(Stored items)
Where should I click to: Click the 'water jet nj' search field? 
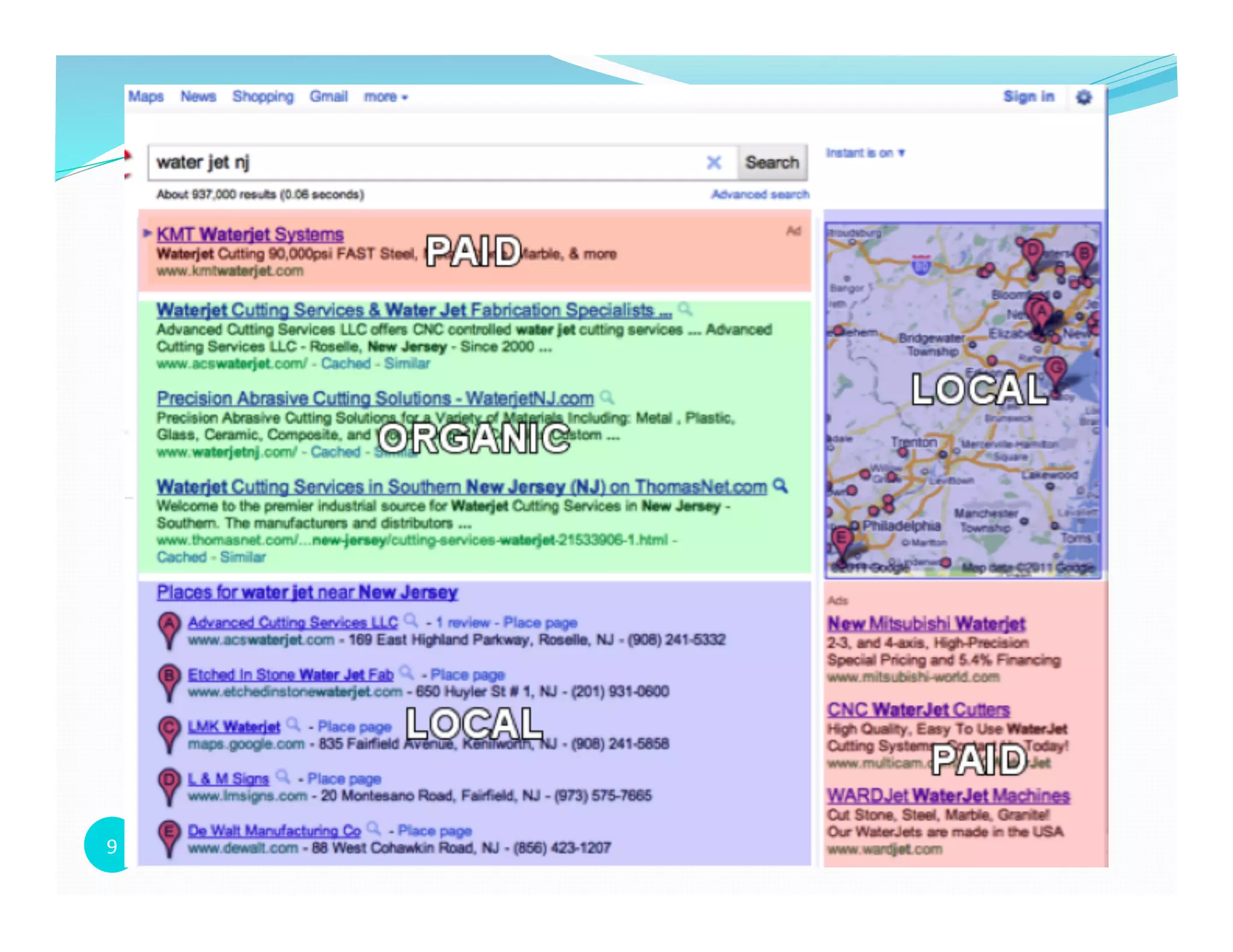421,162
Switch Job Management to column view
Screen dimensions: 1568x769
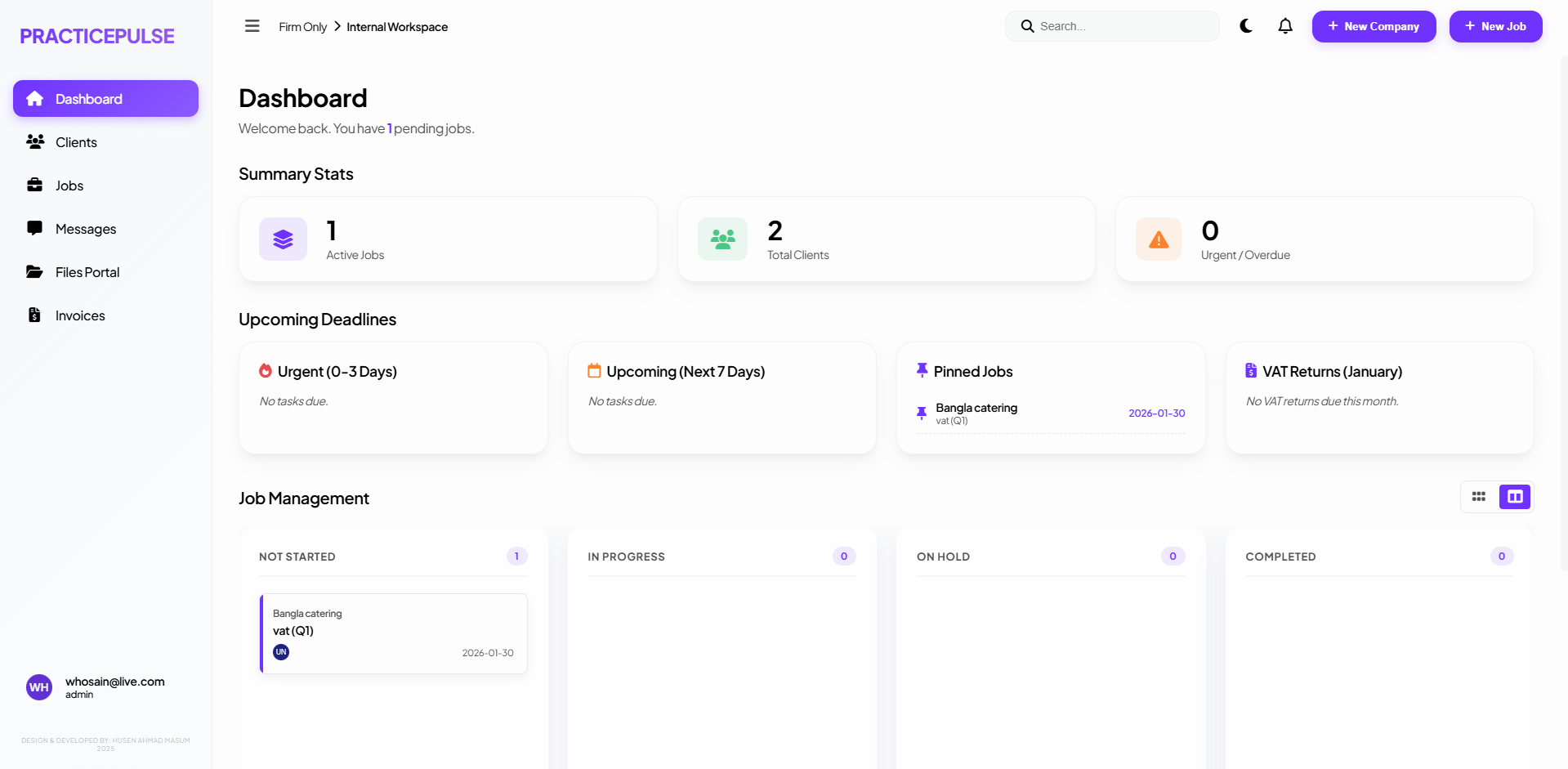coord(1514,496)
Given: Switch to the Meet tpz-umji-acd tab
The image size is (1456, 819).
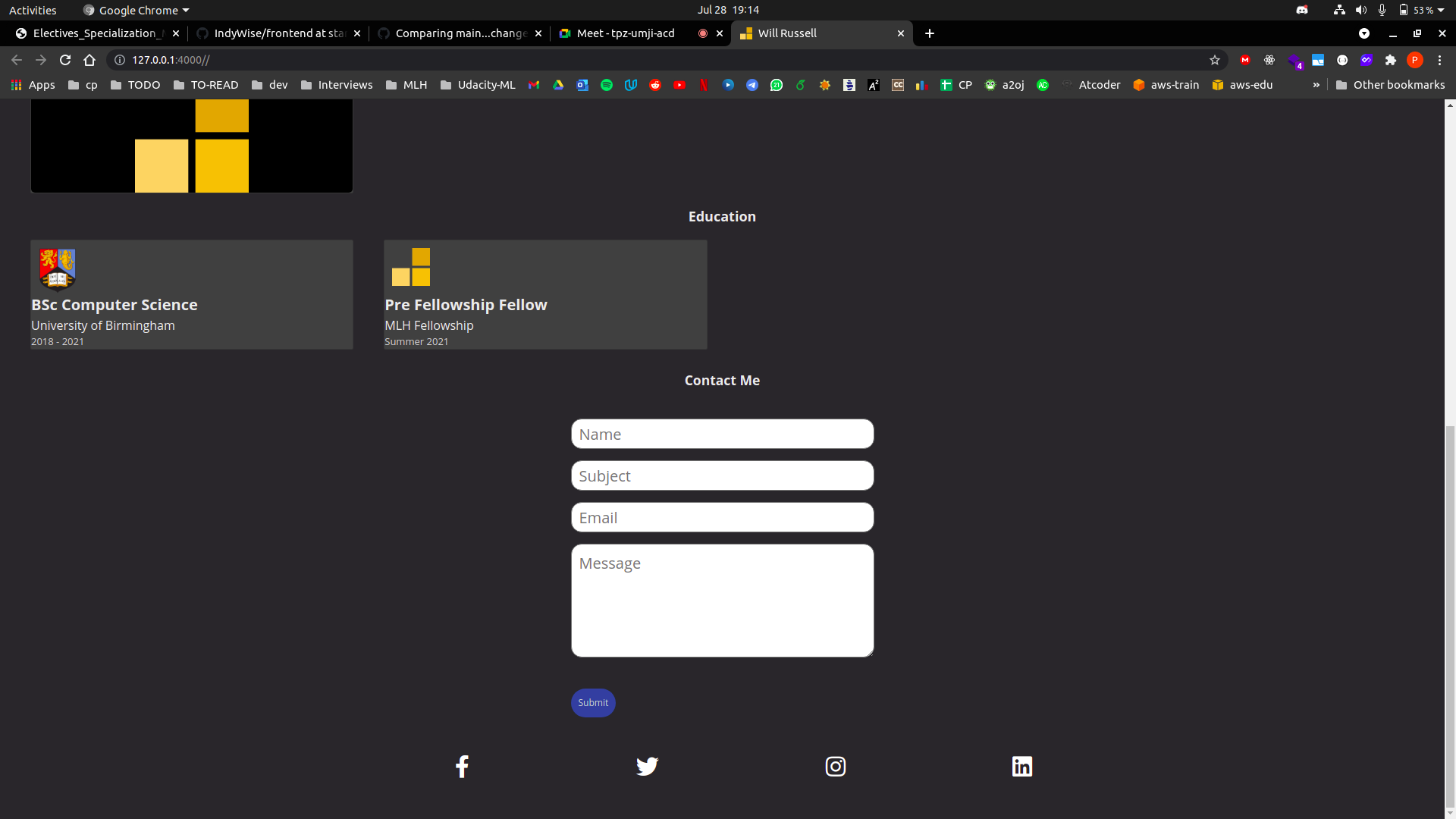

-- Exercise instructions --
Go line by line through the records above and copy each one containing "Switch".

-- Response area --
Switch Job Management to column view
Given: Switch to the Meet tpz-umji-acd tab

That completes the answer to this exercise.